Washington (November 20, 2019)  Senator Edward J. Markey (D-Mass.), and Chair Raúl M. Grijalva (D-Ariz.) and Rep. Alan Lowenthal (D-Calif.), Chair of the Subcommittee on Energy and Mineral Resources today introduced the Stop Giving Big Oil Free Money Act, legislation repealing a loophole in the Deepwater Royalty Relief Act of 1995 (DWRRA) that allowed oil and gas companies to avoid paying approximately $18 billion in royalties to the American people between 2000 and 2018. As recently detailed by the New York Times, the Newt Gingrich-era law exempts certain offshore leases from having to pay federal royalties, which a U.S. Government Accountability Office (GAO) report – released by Chair Grijalva in October – finds has come at a high cost to the public.

 

“Big Oil gets handout after handout straight from the pockets of the American people, all to fuel our fossil fuel addiction that is driving the climate crisis,” said Senator Markey, Chair of the Senate Climate Change Task Force. “It’s time to stop treating oil and gas companies like tax royalty and close this free drilling loophole once and for all.”

 

“This money belongs to the American people, and some of the most profitable companies in the world are keeping it for themselves because they think they’re entitled to it,” said Chairman Grijalva.“This money should be building roads and providing health care for veterans. We have to decide once and for all whether the public or fossil fuel corporations really own our lands and waters.”

 

“The American public deserves a fair return on any extraction of oil and gas in federal waters,” said Rep.

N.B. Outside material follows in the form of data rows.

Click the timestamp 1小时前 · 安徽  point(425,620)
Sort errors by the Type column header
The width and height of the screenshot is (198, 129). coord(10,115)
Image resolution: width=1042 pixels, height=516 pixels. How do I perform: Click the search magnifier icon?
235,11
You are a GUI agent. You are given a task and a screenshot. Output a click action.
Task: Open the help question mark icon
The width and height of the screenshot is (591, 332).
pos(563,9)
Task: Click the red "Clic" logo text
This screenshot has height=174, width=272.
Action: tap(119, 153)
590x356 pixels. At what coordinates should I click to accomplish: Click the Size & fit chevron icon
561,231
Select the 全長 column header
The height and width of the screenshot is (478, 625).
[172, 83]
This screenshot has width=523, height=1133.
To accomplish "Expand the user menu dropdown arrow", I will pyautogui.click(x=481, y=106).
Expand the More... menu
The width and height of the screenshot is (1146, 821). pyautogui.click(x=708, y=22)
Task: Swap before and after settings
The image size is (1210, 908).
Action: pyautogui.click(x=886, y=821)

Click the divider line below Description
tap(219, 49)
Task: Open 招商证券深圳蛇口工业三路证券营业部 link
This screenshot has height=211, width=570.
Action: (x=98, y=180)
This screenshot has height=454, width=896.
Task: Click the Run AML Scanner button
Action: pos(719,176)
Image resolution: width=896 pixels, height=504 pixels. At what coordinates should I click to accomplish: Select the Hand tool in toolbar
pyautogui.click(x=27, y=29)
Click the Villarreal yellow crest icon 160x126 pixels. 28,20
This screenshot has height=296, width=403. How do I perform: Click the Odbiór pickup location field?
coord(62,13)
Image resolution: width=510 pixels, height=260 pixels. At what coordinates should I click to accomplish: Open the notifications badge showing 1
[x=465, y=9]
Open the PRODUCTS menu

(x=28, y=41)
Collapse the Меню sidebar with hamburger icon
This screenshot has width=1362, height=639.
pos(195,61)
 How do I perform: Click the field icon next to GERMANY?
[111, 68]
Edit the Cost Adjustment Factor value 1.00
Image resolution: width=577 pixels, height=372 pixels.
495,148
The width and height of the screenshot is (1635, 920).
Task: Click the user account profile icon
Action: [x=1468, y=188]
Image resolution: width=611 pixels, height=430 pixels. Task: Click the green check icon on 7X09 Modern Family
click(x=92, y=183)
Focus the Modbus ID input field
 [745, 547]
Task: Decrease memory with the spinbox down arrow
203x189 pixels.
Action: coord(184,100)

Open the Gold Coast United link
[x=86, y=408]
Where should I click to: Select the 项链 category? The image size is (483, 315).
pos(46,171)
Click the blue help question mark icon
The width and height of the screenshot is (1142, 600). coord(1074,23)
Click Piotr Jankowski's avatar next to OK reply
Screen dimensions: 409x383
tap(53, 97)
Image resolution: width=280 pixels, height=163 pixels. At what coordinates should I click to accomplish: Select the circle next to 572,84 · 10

Lowenthal. “These resources are public resources, and the recent GAO report details how the Department of the Interior practices regarding these resources have shortchanged the public by billions of dollars. This legislation is an important and simple fix to these unfair practices. It will ensure that the Interior Department improves their policies and practices to ensure the government provides a fair return to the American public for the use of public lands and waters.”

 

In 1995, Congress passed DWRRA to incentivize oil and gas exploration specifically in “deep water” areas – defined as more than 200 meters of depth – in the Gulf of Mexico that might otherwise be uneconomical to explore, provided the price of oil stayed below a certain threshold. Despite clear Congressional intent, industry successfully sued and claimed that the law was written to guarantee royalty reductions regardless of the price of oil.

 

GAO found that applying that loophole across the board so far has meant an $18 billion windfall for oil companies, with tens of billions of dollars in likely future losses to the public expected unless Congress closes the loophole.

 

Currently, 20 percent of producing leases in federal waters in the Gulf of Mexico pay no royalties, and many of them are likely to continue producing for decades. The corporations that own the bulk of these leases are some of the largest and most profitable oil companies in the world, including Chevron, Occidental Petroleum, Equinor (formerly Statoil) and Shell.

 

A copy of the legislation can be found HERE. 

 

The legislation prevents the Secretary of the Interior from issuing new offshore oil and gas leases to any company that already holds one or more royalty-free leases unless the company renegotiates them to include a price threshold, as intended when DWRRA was passed.